I presume you think that the auto industry and banking are only temporarily troubled and will eventually become strong enough to stand on their own. In these two cases, you presumably view your interventions like a cast applied to a broken leg. The fracture needs time and protection to heal, but eventually the cast must come off. Based on your argument that the private sector will benefit from some honest competition, you clearly believe that private health insurance is an arena which must not simply disappear into the ocean of government. So, if you can lay out your plan for a government exit of the health care market once the adjustments and healing you think must take place have occurred, that would assure me you aren't secretly intending to permanently nationalize one sixth of our country's economy.
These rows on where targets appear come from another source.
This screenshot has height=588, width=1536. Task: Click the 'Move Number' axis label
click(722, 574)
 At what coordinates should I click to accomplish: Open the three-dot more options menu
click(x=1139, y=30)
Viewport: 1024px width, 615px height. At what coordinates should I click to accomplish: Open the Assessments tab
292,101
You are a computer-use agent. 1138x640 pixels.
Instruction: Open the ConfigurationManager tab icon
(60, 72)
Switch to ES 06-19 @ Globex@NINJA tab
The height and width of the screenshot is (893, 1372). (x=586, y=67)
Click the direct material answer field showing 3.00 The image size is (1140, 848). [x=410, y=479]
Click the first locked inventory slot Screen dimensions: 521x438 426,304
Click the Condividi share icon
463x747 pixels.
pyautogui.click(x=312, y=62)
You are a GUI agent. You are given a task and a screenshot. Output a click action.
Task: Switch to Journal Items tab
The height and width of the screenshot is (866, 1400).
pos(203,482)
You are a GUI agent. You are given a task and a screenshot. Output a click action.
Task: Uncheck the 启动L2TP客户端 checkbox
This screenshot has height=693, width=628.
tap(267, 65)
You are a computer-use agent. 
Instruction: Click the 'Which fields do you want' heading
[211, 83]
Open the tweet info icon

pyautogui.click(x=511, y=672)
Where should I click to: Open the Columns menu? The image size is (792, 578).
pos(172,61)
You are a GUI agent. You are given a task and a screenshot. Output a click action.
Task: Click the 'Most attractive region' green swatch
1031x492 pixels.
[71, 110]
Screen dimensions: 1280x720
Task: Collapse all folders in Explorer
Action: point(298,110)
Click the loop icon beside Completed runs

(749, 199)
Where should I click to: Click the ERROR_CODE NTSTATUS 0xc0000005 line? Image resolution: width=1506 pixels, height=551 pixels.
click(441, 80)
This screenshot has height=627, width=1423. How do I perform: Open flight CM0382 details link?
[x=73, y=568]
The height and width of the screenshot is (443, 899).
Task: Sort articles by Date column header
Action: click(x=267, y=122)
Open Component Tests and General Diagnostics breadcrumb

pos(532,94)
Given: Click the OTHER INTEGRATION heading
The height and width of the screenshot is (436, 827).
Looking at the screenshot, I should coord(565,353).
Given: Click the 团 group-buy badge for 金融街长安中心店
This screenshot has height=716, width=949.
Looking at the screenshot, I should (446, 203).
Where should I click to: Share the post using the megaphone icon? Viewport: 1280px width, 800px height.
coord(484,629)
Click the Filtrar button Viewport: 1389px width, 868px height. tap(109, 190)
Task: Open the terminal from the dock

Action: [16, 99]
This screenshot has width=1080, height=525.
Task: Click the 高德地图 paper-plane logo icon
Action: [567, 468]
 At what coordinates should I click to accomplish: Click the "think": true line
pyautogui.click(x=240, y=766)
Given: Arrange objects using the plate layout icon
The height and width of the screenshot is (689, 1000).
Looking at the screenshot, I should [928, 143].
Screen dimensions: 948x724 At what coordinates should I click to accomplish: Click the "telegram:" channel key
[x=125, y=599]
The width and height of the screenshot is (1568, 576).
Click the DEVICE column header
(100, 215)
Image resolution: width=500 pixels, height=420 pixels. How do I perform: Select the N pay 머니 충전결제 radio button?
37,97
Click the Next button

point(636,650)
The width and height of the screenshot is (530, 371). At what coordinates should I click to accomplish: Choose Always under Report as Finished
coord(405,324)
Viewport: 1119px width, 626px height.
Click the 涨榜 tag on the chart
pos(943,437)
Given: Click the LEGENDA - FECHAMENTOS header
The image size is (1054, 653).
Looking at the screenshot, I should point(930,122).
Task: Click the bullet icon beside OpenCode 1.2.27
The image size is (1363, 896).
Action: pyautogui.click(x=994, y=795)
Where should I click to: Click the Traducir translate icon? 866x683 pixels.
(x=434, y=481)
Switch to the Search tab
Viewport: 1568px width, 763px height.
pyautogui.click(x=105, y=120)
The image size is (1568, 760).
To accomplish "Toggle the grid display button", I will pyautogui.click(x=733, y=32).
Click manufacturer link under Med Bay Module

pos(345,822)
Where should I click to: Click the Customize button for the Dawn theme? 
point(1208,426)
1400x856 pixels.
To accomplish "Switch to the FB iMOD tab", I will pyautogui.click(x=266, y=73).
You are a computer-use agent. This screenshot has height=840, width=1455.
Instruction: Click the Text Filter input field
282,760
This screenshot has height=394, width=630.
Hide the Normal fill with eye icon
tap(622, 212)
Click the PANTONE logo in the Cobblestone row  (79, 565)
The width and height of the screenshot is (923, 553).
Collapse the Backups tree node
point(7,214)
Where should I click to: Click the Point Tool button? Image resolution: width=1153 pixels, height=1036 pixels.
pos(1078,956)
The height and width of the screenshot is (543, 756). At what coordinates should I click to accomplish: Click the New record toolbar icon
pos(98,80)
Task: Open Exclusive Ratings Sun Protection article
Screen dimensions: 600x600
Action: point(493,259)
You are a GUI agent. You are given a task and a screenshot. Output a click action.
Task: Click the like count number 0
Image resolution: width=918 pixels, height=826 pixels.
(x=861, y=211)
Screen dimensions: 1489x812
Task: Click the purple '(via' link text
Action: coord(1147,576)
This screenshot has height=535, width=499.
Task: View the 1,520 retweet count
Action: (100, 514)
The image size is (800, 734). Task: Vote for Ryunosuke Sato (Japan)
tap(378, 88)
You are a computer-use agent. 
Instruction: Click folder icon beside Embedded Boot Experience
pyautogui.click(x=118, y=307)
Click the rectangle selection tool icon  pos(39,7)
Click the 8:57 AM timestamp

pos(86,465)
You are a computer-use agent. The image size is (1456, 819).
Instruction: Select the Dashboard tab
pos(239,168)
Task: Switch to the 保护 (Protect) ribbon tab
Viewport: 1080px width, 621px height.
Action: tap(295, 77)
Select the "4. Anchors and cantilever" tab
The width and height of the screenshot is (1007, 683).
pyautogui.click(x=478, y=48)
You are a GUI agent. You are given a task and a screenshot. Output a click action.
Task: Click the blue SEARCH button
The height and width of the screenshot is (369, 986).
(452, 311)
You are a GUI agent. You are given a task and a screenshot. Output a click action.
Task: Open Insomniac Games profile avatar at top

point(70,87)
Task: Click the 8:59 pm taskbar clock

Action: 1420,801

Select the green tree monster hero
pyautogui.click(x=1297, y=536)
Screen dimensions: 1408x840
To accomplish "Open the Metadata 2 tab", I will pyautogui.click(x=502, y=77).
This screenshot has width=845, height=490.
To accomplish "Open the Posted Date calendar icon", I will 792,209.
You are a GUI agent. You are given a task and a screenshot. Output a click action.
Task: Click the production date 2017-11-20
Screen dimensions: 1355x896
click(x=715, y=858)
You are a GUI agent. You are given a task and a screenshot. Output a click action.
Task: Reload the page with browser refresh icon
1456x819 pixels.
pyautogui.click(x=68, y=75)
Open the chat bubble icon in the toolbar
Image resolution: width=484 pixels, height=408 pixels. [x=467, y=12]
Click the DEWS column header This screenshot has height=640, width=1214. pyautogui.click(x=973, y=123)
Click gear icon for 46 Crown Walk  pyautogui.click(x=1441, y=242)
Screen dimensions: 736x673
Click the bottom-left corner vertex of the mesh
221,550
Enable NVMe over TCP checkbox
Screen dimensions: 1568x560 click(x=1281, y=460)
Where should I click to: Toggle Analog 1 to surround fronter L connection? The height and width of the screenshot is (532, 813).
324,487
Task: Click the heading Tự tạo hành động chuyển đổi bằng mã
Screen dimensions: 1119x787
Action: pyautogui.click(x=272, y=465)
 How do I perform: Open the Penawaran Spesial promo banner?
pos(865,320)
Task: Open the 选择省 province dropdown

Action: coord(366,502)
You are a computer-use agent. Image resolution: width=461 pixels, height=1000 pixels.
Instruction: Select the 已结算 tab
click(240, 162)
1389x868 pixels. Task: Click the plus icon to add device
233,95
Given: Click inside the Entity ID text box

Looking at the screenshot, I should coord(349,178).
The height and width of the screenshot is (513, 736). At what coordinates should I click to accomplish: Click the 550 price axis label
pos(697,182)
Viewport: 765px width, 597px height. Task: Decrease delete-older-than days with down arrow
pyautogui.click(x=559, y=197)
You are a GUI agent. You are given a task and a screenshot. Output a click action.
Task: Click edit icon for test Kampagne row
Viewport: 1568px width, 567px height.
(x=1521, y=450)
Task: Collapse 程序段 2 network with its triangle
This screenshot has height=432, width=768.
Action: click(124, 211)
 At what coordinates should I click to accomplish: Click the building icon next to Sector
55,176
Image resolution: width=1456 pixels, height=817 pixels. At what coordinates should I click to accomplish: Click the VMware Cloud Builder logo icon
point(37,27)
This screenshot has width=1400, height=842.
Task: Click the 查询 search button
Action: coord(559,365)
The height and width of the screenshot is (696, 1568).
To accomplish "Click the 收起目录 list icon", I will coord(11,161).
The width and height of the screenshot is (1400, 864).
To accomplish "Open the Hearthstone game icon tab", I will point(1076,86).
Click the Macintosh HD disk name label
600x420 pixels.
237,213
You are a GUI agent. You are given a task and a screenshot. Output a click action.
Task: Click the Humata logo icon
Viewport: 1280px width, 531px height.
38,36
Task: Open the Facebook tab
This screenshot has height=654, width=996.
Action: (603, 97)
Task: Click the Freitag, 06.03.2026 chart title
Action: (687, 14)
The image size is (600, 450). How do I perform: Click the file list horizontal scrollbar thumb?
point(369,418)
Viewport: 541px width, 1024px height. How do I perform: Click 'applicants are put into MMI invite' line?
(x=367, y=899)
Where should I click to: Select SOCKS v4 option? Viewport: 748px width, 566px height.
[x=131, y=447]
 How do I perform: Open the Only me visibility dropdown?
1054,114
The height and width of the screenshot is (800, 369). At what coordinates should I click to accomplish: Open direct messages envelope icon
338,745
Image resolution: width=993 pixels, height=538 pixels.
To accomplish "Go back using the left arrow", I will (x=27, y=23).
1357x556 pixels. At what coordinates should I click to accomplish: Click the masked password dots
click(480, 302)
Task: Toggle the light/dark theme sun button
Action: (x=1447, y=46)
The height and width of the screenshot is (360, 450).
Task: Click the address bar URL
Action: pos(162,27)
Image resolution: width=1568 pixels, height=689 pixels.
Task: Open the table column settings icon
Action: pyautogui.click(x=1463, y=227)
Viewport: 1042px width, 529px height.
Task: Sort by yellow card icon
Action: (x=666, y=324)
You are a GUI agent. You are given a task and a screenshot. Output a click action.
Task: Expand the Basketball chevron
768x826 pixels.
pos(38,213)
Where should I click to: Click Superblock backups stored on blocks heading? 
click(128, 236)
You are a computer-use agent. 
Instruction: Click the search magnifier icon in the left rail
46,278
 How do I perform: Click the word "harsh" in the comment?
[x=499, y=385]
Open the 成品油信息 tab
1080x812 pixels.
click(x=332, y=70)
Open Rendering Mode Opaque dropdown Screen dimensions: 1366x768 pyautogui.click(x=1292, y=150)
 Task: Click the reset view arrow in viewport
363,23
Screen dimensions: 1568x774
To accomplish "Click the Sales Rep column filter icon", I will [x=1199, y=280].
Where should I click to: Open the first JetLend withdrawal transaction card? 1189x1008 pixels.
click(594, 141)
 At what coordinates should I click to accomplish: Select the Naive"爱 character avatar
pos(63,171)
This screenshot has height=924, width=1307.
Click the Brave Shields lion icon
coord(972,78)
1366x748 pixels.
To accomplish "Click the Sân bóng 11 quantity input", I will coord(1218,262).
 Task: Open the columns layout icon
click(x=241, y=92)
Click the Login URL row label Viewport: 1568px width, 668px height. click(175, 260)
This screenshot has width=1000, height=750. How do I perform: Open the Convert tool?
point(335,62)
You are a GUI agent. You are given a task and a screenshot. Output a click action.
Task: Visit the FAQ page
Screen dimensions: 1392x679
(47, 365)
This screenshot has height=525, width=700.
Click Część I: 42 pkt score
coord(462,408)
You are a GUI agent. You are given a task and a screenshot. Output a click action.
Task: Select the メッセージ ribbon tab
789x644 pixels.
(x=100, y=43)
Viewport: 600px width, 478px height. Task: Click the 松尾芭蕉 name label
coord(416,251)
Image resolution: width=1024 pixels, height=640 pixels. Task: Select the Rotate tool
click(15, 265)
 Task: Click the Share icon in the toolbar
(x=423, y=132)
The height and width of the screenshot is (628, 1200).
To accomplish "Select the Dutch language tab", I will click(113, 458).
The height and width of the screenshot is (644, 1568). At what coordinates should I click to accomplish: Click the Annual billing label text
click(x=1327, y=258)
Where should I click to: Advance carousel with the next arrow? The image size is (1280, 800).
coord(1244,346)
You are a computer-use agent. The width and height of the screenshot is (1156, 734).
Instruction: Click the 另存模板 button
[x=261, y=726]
So these are my requests: They don't cover all the issues raised in the course of the past few weeks, and I'll probably have other questions along the way. But answering these three simple questions will make me much more willing to live with whatever plan you propose. I will know that you are aware of the dangers to be avoided in government intervention in health care. I will know that Congress must live under its own law and that measurable objectives will definitively show whether their plan is working. And I will know that you have a clear but temporary plan for getting our health care industry back on track. If you can answer these three requests, I might even be willing to forgive your suspicious haste in doing all of this. I understand the importance of timing in politics, and providing these assurances, I'm willing to believe you're acting in haste for this reason rather than because you know that a thorough inspection of the house will reveal sagging ceilings and foundation cracks.
I am a conservative. I do fear big government. And I do like my health care. But I'm willing to take your health plan more seriously if you can answer these questions the right way.